The same mules from her and Tsering’s earlier trip, she was delighted to realize. Including the stubborn one, but better in flight to have animals whose foibles she knew than have to establish relationships anew.
Tsering was there, to hug her and shove medical bags and one full of paper rockets into her hands. Hong-la was there, sliding flat slabs of purple salt into the bulging saddlebags of the largest mule. He handed Temur something else, as well—a small bag of undyed chamois wrapped around something that clinked thickly as Temur slid it inside his fleece-lined vest. The wizard clapped the plainsman’s arm; the plainsman bowed in answer.
He’s the Great Khagan’s grandson. That, too, was unreal—part of the storybook. Like the princess being led back to meet them. Payma seemed smaller, clad now not in billowing court robes but in a caravanner’s chamois trousers and tough boots, her hair dressed in a plain braid down her back, the tight, high mound of her belly poking a gap in her vest. Five months, Samarkar estimated. If Temur could find his aunt’s small kingdom, somewhere to the west, they should have time to get Payma there in safety.
Hong-la and Tsering helped them lead the horses and mules from the stable. Hrahima followed, well away from the horses, and skirted the wall to move out to the edge of the torchlight. She would lead them on foot. Tsering, eyes bright in the moonlight, held Samarkar’s stirrup when Temur lead Buldshak over for her to mount. Temur and Samarkar didn’t speak; there was nothing left to say.
Samarkar leaned down from the high-cantled steppe saddle and touched Tsering’s hair. “Guard yourself.”
Tsering touched her hand. “May all the little gods of the roads smooth your way.”
Payma had mounted with fair ease; now Temur floated into Bansh’s saddle. The liver-bay flicked her tail against her own flanks with a slap that echoed, as if to say At last, you’re back where you belong. Samarkar watched with tenderness that surprised her as Temur leaned forward to stroke the crest of the mare’s long neck. Bansh turned one ear back to him, shifting her weight, and stretched her dished nose forward.
Toward the gates, toward the night beyond.
“Go,” Temur said, and eased the reins to send her forward. Samarkar and Payma fell into line behind him, each leading a snorting, long-eared mule.
They crossed the Wreaking by its own light—Temur, who had seen it only by day, made a mumble of surprise at its blue-white moonstone glow, caught and refracted by its veils of mist. Yongten-la had been as good as his word; wizards and imperial guards were likewise absent. Hrahima crossed before them. Samarkar glimpsed her as a shadow against the whiteness, stooped and moving fast, before she vanished again against the stones of the other side.
The sound of falling water drowned out the ringing of shod and unshod hooves on the long white span.
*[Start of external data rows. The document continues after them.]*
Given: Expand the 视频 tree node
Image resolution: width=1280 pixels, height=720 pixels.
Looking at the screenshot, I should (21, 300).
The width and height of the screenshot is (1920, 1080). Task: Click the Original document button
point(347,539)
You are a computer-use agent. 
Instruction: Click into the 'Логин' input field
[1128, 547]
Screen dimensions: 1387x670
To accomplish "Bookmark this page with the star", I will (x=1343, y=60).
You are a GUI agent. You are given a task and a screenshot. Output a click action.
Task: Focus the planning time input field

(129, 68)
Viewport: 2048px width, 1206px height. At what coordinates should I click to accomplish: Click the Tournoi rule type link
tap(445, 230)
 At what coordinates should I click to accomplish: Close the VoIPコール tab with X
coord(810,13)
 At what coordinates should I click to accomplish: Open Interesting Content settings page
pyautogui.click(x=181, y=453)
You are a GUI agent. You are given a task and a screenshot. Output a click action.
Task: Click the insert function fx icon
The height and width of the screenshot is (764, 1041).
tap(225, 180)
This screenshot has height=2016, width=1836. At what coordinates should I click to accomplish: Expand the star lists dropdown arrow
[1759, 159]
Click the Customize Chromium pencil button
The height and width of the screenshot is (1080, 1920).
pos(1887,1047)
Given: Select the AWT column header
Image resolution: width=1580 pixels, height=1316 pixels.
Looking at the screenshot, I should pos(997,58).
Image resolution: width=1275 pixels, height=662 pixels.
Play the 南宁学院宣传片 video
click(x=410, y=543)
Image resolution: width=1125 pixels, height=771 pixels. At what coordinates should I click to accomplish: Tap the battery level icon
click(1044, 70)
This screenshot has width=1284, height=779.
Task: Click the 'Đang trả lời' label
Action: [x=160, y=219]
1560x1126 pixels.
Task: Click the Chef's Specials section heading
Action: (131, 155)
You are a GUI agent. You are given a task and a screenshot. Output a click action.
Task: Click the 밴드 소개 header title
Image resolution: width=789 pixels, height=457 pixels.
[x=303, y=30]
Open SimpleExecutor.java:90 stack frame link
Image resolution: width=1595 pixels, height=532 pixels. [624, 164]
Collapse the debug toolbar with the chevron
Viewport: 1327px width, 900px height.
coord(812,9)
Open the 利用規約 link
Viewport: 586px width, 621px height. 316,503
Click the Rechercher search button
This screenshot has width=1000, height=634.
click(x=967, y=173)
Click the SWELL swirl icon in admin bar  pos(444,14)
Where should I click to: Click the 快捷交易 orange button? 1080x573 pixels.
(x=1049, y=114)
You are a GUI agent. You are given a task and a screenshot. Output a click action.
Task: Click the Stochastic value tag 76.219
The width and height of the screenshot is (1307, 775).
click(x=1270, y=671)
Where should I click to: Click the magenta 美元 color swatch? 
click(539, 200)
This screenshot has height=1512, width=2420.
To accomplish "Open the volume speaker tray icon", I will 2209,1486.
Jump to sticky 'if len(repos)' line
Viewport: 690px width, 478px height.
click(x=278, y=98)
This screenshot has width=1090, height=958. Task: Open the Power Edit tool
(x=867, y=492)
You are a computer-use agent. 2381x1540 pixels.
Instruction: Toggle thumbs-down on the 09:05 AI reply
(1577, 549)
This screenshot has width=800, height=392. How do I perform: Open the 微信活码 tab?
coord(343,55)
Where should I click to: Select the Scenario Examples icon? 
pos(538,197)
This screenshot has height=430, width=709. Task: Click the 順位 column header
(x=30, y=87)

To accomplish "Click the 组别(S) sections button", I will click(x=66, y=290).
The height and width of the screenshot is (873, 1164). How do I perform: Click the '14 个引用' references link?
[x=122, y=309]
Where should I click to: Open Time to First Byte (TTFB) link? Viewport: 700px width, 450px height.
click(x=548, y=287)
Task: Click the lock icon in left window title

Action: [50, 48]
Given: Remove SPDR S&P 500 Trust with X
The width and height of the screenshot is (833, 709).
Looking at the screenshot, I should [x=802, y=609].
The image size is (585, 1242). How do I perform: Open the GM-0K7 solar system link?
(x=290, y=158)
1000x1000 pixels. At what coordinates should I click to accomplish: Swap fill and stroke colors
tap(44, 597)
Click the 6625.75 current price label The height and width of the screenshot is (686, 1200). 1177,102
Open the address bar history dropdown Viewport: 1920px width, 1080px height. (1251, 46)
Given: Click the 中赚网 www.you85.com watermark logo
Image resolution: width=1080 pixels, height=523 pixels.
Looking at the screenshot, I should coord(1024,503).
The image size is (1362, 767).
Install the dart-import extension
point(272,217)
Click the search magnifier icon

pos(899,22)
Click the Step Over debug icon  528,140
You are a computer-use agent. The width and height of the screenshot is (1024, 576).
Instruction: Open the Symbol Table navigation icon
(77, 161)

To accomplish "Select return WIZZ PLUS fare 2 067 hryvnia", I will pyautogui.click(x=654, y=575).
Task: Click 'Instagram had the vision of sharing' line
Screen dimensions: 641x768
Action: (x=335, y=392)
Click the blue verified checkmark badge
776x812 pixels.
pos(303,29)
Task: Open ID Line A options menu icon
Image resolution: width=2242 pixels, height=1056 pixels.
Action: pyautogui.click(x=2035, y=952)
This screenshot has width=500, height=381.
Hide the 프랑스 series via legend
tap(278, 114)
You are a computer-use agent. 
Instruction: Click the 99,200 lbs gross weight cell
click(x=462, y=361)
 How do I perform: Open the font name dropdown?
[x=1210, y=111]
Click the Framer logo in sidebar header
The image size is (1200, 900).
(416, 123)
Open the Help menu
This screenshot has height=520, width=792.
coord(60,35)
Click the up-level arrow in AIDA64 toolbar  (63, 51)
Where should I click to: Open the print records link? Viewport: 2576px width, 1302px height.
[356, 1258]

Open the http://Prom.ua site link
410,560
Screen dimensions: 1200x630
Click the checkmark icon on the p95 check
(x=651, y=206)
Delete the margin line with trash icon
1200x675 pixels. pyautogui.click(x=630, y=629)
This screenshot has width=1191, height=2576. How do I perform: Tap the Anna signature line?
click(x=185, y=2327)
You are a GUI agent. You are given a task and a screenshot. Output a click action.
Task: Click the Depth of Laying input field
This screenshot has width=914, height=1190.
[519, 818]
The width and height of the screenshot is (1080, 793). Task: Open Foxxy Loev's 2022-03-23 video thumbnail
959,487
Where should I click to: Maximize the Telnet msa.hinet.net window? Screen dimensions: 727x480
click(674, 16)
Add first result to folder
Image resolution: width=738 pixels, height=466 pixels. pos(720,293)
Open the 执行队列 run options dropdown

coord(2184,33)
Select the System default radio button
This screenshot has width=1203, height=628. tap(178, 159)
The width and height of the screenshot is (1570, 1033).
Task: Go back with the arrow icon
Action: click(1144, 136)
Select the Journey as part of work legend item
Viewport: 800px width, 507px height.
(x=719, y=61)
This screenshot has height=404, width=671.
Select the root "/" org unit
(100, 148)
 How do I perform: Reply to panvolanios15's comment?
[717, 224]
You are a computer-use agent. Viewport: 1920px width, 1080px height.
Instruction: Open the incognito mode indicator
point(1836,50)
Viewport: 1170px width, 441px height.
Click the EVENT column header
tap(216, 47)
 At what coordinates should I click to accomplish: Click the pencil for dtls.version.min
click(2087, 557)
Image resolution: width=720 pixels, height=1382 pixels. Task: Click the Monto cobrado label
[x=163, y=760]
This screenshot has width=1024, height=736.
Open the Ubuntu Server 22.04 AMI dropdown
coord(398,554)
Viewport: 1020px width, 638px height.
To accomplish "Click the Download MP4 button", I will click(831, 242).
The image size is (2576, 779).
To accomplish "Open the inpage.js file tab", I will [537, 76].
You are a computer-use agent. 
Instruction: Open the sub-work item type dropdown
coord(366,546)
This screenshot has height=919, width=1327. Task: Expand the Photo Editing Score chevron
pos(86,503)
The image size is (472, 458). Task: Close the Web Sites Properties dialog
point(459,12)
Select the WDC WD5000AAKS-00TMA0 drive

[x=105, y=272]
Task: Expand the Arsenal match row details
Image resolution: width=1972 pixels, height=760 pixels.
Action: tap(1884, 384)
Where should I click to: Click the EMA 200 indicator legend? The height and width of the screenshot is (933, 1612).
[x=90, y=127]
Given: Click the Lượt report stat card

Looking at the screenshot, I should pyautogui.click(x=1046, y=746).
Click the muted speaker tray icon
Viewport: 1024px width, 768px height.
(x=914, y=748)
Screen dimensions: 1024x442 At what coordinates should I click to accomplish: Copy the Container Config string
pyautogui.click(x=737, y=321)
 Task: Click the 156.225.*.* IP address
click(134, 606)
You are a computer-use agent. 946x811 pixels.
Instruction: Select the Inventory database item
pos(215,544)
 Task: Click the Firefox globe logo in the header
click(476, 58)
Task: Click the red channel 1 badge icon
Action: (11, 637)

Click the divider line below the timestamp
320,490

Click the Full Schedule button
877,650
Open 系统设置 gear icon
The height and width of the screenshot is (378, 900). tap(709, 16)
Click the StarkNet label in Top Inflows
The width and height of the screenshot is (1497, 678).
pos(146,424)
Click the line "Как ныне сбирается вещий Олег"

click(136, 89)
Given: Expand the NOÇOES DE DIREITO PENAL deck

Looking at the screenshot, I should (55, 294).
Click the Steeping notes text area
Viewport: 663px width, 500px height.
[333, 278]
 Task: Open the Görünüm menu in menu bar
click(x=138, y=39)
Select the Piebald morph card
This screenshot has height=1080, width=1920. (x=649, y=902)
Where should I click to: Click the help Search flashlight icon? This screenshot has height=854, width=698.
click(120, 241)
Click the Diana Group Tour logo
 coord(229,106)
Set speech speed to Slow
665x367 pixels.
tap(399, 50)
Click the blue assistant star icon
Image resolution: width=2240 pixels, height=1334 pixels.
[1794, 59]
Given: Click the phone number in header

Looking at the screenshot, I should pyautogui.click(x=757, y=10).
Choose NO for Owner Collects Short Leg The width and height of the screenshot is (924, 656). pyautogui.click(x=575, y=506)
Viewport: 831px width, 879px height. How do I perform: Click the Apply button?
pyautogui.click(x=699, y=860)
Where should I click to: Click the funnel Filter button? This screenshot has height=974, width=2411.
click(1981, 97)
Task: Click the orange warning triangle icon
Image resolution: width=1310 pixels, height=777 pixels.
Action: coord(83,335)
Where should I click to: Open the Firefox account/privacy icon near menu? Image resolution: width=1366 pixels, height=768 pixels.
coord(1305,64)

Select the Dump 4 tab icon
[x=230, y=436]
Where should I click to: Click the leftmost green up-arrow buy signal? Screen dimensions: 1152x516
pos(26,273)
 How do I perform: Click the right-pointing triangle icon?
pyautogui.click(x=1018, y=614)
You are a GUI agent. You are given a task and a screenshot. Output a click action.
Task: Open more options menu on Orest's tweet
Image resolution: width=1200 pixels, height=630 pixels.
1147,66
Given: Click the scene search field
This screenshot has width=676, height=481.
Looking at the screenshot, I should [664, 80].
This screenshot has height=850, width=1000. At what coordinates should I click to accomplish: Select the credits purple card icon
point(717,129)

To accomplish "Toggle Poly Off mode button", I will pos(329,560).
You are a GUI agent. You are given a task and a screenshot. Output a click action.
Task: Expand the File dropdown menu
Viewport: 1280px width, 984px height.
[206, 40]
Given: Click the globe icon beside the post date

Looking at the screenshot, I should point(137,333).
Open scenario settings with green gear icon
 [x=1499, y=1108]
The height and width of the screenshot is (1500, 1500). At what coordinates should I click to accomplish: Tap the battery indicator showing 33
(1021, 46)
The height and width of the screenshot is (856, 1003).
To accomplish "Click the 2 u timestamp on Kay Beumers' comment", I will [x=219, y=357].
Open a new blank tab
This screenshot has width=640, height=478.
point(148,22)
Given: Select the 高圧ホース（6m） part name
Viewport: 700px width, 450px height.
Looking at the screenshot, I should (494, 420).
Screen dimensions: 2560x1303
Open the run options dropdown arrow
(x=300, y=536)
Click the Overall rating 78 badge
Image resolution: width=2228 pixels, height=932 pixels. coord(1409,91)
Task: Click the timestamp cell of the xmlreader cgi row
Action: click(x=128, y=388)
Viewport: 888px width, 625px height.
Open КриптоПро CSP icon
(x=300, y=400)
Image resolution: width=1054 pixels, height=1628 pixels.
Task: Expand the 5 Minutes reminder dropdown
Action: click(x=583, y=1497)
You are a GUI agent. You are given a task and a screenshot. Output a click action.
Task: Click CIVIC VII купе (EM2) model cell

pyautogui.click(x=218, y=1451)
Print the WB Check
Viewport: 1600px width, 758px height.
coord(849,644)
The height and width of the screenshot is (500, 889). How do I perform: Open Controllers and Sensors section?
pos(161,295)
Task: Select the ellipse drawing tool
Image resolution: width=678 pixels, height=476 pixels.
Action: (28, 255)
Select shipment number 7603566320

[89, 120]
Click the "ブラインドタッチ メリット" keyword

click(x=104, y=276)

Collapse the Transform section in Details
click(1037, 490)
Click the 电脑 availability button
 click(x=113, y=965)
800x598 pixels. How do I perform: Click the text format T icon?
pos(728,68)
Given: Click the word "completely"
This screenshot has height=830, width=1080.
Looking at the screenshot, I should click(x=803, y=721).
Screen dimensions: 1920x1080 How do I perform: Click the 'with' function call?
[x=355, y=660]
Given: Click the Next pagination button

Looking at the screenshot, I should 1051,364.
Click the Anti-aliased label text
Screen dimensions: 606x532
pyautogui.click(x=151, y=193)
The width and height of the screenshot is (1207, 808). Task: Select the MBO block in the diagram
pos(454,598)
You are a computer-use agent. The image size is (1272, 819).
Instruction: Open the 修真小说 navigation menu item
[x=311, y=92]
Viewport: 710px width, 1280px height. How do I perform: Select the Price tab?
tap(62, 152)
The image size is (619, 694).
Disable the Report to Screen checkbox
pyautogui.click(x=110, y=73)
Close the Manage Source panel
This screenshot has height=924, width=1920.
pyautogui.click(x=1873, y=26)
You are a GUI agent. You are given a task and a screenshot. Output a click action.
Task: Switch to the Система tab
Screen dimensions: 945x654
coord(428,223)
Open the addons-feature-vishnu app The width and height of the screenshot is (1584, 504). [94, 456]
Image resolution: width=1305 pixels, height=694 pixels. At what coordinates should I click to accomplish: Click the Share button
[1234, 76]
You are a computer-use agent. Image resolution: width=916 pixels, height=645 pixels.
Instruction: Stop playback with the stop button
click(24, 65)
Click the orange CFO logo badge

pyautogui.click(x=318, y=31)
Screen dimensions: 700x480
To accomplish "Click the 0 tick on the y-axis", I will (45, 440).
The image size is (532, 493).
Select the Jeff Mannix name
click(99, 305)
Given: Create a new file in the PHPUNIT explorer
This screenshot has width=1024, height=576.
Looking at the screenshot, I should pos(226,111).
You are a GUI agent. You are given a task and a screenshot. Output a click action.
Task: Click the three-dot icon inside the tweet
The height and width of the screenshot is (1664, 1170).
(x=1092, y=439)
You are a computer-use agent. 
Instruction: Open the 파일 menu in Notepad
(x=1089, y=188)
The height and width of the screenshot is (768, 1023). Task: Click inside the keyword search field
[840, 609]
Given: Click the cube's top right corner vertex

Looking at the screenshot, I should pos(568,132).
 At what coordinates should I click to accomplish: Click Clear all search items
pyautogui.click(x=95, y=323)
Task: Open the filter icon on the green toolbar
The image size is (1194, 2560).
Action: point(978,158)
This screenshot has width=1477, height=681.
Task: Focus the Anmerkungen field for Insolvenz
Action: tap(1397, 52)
Temur might have called something or he might not; Samarkar couldn’t hear him over the falls. Possibly, he just turned over his shoulder to look at her and his lips moved.…
She glanced back at Payma—riding grimly forward, her cheeks bare of paint and streaked with tears, the hastily scoured shadows of kohl still blackening her eyes. Good enough. She’d keep up.
They came down the far side of the span damp with drifting spray. Samarkar let herself sigh in relief, then touched Buldshak with her heels to send her forward. The road here was broad enough for two riders abreast, and she wanted to keep Hrahima in sight if it was at all possible.
It wasn’t. The Cho-tse vanished in the night as if she were a part of it. For a long while, they walked the horses by starlight and moonlight, accompanied only by the creak of leather, the soft jingle of the tack. The night curled around them, chill and dark, dew making stones slick and wet. They came through the narrowest part of the pass before moonset, and Samarkar began to breathe easier as the stars faded slowly into a lightening sky.
* * *
They rode through the day that followed, Temur unable to shake an itch between his shoulder blades as if, at any moment, an arrow could sprout from his back. As the sun briefly made itself visible through the narrow gap of the pass overhead, he asked Samarkar if she worried about pursuit.
“Assured of it, rather,” she said, with a glance over her shoulder. “But the Citadel will slow them; if Yongten-la says he will help us, he will. They won’t come through the pass behind us. They’ll have to come around the Island-in-the-Mists, which will add a couple of hundred li to their journey. I’m not worried about them catching us unless we are delayed somehow.”
“But you are worried?”
She bit her lip and glanced at Payma, who sat huddled in bright cloaks on the back of the gelding. Payma lifted her head, pain and exhaustion graying her skin, but her expression was nothing but quiet determination. Samarkar said, “Songtsan will send pigeons ahead to the garrison at the bottom of the pass, and they will be coming for us from the front. Pigeons may fail to arrive, of course. And these mountains are full of predators. But we’ll need to leave the road as soon as we can.